Finding degree of subarray in an array JavaScript

The degree of an array is defined as the maximum frequency of any element in the array. Finding the shortest subarray with the same degree is a common programming problem that involves tracking element frequencies and their positions.

const arr = [1, 2, 3, 3, 5, 6, 4, 3, 8, 3];
console.log("Array:", arr);
console.log("Degree of array: 4 (element 3 appears 4 times)");

Array: [ 1, 2, 3, 3, 5, 6, 4, 3, 8, 3 ]
Degree of array: 4 (element 3 appears 4 times)
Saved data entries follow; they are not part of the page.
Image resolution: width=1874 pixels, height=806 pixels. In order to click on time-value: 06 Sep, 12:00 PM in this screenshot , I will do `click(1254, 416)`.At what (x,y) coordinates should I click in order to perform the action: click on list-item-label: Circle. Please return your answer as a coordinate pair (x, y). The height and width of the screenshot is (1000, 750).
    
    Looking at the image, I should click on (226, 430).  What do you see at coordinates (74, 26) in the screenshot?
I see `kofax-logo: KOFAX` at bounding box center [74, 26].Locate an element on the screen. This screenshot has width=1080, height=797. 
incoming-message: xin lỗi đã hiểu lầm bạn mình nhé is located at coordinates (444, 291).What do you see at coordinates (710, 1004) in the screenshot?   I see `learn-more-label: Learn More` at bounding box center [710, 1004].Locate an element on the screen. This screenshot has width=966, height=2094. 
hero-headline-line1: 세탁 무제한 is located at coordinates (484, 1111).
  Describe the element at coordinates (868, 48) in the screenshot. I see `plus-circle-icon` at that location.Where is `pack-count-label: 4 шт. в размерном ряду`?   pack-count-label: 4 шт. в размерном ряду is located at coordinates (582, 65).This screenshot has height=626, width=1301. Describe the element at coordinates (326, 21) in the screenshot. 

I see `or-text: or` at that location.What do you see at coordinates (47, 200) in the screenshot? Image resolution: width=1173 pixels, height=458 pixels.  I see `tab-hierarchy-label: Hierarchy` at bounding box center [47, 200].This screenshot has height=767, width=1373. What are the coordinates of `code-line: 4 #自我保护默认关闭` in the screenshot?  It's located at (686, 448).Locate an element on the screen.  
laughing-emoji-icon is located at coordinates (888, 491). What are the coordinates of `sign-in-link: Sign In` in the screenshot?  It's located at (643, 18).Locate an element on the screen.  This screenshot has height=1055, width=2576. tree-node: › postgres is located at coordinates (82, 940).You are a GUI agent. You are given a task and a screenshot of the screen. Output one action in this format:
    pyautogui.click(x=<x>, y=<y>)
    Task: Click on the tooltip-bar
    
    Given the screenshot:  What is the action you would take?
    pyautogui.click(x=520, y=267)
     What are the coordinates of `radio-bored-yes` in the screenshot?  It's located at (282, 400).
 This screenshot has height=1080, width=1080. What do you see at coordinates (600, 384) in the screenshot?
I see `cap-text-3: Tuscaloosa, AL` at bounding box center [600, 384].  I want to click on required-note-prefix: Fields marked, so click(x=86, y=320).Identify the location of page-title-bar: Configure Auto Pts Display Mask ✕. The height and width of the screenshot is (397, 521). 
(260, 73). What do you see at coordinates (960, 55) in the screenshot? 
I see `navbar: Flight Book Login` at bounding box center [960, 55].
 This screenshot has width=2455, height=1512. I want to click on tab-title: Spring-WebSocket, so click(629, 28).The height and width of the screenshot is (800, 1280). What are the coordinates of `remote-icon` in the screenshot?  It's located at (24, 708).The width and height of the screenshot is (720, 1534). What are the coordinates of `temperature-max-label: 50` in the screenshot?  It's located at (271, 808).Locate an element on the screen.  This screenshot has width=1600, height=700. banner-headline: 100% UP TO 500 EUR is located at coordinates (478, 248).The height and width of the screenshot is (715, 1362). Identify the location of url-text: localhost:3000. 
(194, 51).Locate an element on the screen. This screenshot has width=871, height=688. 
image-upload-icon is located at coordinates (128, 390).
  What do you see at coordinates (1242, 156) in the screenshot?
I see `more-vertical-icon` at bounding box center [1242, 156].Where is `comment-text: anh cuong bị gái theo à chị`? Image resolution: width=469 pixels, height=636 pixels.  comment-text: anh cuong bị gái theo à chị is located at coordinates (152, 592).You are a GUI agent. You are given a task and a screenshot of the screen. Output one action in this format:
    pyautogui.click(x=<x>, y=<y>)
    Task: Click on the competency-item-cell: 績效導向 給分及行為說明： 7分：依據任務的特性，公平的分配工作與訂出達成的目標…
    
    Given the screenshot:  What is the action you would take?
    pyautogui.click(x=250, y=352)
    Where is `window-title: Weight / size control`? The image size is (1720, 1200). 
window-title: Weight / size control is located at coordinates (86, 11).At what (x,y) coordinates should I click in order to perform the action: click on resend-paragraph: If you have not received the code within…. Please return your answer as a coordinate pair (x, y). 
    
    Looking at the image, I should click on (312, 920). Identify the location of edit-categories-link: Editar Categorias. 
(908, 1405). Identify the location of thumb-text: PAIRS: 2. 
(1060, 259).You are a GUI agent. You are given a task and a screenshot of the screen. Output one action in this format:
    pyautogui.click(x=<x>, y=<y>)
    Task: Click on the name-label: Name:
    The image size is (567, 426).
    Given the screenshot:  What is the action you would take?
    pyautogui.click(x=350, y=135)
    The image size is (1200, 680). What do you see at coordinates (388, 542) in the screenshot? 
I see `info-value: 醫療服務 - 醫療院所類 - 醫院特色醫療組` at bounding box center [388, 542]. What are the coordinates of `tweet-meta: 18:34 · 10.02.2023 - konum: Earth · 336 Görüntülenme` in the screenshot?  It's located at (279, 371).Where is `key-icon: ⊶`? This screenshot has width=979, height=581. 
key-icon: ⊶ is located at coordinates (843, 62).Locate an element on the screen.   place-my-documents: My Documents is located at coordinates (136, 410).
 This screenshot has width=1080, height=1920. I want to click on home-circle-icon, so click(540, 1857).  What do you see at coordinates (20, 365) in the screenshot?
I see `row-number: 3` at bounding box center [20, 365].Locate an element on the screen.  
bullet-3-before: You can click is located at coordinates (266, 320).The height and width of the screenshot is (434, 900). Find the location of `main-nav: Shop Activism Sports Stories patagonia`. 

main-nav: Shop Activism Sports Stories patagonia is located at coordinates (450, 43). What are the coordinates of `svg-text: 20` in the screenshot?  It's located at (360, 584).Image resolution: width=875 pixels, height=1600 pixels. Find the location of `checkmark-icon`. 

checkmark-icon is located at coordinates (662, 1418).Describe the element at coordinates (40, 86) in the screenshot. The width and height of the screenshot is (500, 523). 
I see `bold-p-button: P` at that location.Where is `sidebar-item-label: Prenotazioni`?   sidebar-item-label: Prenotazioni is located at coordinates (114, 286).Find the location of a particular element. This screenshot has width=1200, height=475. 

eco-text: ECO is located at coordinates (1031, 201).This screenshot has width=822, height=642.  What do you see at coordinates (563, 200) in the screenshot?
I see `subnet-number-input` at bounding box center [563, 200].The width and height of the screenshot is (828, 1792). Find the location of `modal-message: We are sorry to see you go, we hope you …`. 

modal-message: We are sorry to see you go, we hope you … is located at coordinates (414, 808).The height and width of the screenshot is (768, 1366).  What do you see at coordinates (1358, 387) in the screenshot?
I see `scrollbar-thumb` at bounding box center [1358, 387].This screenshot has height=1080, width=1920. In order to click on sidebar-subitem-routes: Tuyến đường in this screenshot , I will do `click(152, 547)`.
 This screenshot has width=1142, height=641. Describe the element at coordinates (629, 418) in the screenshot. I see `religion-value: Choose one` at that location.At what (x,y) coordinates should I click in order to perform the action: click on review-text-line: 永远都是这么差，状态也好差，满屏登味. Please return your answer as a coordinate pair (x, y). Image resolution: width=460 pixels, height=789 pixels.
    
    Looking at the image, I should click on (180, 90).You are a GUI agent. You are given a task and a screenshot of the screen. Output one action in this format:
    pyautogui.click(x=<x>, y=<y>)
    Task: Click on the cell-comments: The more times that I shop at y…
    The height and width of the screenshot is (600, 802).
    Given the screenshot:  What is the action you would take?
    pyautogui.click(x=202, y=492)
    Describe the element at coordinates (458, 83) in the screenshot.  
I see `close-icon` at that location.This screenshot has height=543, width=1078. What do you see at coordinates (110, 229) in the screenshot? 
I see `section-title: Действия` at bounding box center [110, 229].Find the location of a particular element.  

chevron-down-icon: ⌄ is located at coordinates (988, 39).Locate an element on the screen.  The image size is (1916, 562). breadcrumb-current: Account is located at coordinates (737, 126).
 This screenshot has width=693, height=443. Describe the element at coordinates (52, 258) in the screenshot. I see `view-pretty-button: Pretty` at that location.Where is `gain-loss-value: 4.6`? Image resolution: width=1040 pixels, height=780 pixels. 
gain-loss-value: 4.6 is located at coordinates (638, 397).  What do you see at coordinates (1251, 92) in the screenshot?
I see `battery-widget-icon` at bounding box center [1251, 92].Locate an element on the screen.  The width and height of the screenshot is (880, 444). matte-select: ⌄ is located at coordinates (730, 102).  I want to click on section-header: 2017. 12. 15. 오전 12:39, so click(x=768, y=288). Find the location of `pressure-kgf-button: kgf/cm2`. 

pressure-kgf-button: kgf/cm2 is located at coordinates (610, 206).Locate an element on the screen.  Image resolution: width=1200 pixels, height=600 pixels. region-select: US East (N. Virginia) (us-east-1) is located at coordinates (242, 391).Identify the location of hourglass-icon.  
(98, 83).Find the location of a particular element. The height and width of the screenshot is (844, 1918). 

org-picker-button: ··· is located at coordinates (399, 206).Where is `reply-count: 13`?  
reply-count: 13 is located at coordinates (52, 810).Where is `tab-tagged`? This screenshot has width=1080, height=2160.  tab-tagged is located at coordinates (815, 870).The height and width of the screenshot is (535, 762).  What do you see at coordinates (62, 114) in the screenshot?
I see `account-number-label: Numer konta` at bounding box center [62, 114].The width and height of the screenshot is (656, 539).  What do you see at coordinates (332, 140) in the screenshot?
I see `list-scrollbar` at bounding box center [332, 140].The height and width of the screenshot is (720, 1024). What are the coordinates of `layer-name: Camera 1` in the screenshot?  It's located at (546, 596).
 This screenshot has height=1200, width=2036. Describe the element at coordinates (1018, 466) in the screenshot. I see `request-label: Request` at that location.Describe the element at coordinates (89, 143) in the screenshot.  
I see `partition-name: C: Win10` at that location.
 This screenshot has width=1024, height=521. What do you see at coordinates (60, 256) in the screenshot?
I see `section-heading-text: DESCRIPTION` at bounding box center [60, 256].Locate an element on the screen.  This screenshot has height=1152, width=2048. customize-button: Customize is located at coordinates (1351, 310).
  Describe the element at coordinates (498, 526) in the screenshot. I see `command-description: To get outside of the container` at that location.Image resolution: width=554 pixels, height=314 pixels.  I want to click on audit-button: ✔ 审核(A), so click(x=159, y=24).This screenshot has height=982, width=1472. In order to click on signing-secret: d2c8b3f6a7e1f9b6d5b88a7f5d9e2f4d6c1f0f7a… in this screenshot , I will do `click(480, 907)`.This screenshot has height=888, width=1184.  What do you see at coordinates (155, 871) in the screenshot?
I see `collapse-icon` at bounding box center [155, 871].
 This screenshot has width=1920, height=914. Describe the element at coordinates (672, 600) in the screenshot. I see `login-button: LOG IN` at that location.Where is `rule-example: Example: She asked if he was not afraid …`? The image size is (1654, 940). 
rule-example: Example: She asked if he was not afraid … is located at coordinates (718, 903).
Our task is to find the length of the shortest continuous subarray that has the same degree as the original array.

Algorithm Approach

We use a Map to track each element's first occurrence, last occurrence, and frequency. Then we find all elements with maximum frequency and determine which gives the shortest subarray.

Implementation

const findShortestSubArray = (arr = []) => {
    let range = new Map();
    let maxDegree = 0;
    let minLength = Infinity;
    
    // First pass: track frequency and positions
    for (let i = 0; i < arr.length; i++) {
        if (range.has(arr[i])) {
            let start = range.get(arr[i])[0];
            let degree = range.get(arr[i])[2];
            degree++;
            range.set(arr[i], [start, i, degree]);
            if (degree > maxDegree) {
                maxDegree = degree;
            }
        } else {
            let degree = 1;
            range.set(arr[i], [i, i, degree]);
            if (degree > maxDegree) {
                maxDegree = degree;
            }
        }
    }
    
    // Second pass: find shortest subarray with max degree
    for (let key of range.keys()) {
        let val = range.get(key);
        if (val[2] === maxDegree) {
            let diff = (val[1] - val[0]) + 1;
            if (diff < minLength) {
                minLength = diff;
            }
        }
    }
    
    return minLength;
};

const arr = [1, 2, 3, 3, 5, 6, 4, 3, 8, 3];
console.log("Shortest subarray length:", findShortestSubArray(arr));

Shortest subarray length: 8

How It Works

The algorithm works in two phases:

1. Tracking Phase: For each element, we store [firstIndex, lastIndex, frequency] in a Map
2. Finding Phase: Among elements with maximum frequency, we find the one with the smallest range (lastIndex - firstIndex + 1)

Example Walkthrough

// Let's trace through the example
const arr = [1, 2, 3, 3, 5, 6, 4, 3, 8, 3];
console.log("Element 3 positions: indices 2, 3, 7, 9");
console.log("Subarray from index 2 to 9: [3, 3, 5, 6, 4, 3, 8, 3]");
console.log("Length: 9 - 2 + 1 = 8");

Element 3 positions: indices 2, 3, 7, 9
Subarray from index 2 to 9: [3, 3, 5, 6, 4, 3, 8, 3]
Length: 9 - 2 + 1 = 8

Alternative Test Case

// Test with multiple elements having same max frequency
const arr2 = [1, 2, 2, 3, 1];
console.log("Array 2:", arr2);
console.log("Result:", findShortestSubArray(arr2));
console.log("Both 1 and 2 appear twice, but 2's range is shorter");

Array 2: [ 1, 2, 2, 3, 1 ]
Result: 2
Both 1 and 2 appear twice, but 2's range is shorter

Conclusion

This algorithm efficiently finds the shortest subarray with the same degree as the original array using a two-pass approach with O(n) time complexity. The key insight is tracking both frequency and positional information simultaneously.